We barely ever played at my house; I only had an off-brand mermaid thing and a Brandy Barbie (what happened to her?) whose braids I had cut off. For a whole year, I lived with extreme shame and pleasure, like a kid with some sort of bizarre fetish.

Eventually, the shame became too much. Ten-year-old me couldn’t justify it anymore. I mean, I was about to start intermediate! So we stopped. I still occasionally see that friend and, to this day, we haven’t spoken about those secret Barbie weekends. I imagine it’s the sort of thing that’ll up in a therapy session when I’m 40.

I decided a transplant was in order'
- Megan Whelan

My cousin had a Peaches 'n' Cream Barbie, AND a Barbie swimming pool; you could push a button and the “spa” would bubble. I had probably never even been in a spa back then, so that just seemed the height of luxury.
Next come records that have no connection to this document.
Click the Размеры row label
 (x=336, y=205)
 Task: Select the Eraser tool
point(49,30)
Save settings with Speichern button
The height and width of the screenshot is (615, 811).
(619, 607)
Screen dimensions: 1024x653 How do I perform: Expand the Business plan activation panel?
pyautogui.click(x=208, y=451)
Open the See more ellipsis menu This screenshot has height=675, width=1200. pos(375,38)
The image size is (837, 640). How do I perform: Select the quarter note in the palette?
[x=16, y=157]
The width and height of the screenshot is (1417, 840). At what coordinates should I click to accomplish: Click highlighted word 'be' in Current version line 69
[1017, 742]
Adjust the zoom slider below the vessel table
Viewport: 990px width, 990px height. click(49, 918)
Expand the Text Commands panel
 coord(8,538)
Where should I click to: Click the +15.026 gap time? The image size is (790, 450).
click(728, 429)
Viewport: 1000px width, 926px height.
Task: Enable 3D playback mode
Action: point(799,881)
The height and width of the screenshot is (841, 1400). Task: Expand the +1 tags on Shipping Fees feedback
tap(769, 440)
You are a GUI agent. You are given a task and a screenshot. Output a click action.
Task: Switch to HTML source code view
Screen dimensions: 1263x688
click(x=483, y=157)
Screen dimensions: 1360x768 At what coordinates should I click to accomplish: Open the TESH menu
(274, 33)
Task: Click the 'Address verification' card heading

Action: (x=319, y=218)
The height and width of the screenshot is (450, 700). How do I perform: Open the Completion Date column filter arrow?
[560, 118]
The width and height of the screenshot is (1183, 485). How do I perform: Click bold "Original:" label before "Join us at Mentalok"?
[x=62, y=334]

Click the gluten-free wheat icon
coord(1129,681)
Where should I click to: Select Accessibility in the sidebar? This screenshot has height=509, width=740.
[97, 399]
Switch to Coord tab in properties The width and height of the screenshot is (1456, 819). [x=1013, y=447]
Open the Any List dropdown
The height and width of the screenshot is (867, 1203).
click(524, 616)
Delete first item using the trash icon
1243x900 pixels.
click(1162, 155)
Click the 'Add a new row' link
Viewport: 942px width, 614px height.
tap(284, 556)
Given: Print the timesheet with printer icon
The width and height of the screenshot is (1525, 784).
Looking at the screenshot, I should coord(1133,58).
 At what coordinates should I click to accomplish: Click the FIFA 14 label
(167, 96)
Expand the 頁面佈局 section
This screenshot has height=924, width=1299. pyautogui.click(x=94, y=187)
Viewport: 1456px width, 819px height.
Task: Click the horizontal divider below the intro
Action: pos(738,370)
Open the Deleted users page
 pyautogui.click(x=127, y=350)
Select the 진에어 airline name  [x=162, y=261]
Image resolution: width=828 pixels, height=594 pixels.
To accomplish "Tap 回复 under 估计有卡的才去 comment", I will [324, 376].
I had two Barbies. I don’t remember either coming to me brand new, so it’s entirely possible they were both hand-me-downs, or maybe I’ve just always been bad at looking after my property. My Barbies didn’t have amazing peach-coloured nylon ball gowns and matching shoes. They had dresses made out of what looked like someone’s grandmother’s old curtains.

Looking back now, I’m proud that my Barbies were into recycled fashion before it was a thing, but then this seemed like such an injustice. The biggest problem of all, though, were the dolls themselves. One had long glorious blonde hair, but legs that had been chewed – either by me or our long-suffering cat E.T – and double-jointed knees. The other had lovely legs, but hair that was matted and snarled. (Not unlike my own.)

Taking matters into my own hands, I decided a transplant was in order. Removing and replacing the heads was a relatively simple operation. But it turned out that Barbie’s legs are not one size fits all. (Or, just as likely, one of my treasured dolls had actually come off the back of the truck.) No amount of pushing, manoeuvring or PVA glue would make the nice legs fit on the pretty head.

What was I to do? Live life with two imperfect dolls in ugly green upholstery-fabric dresses, or accept the reality that perfection – even in the epitome of unrealistic beauty standards – was impossible? Well, I still have the legs somewhere, if that answers that question.

'The doll was a marvel to me'
Katie Parker

My favourite Barbies were the ones foregrounded by their physicality. A brunette whose hair you were encouraged to cut yourself (featuring a Velcro pad at the back of her head and an attachable length of spare hair, for when this inevitably went astray). A Kelly doll who for some reason came with her own toilet and (what delighted me most) a teeny, weeny roll of toilet paper.

The best one though was my pregnant Barbie. A ‘friend of Barbie’ named Midge, rather than Barbie herself (who, presumably too chaste to come down with such a condition, could be purchased separately as an obstetrician), the doll was a marvel to me.

The state of pregnancy was, in a display of incredibly loaded realism, temporary. Concealed under her prim maternity smock, was a hollow plastic stomach which, attached to her torso magnetically, could be removed and beneath which contained a very little foetus.

The idea was to wrap the baby up in the wee accompanying blanket and then rock her to sleep in the wee accompanying crib, but this was never of particular interest to me. Instead, Midge’s slim perfect body, and its monstrous concave addition fascinated me. As a child I was not particularly keen on the idea of being pregnant (perhaps even less so now) and Midge’s fantastically easy gestation and completely painless childbirth probably confused me even more. 

According to eBay, Midge was a particularly controversial addition to the Barbie world. Released alone as ‘Midge and Baby’, parents feared she might encourage two of the world’s greatest evils: teenage pregnancy and single motherhood. Pregnant Midge was recalled, and subsequently re-released with no additional accessories, save for a paper cut out of her husband, Allan, now beside her in the box. I just hope my Midge was single Midge.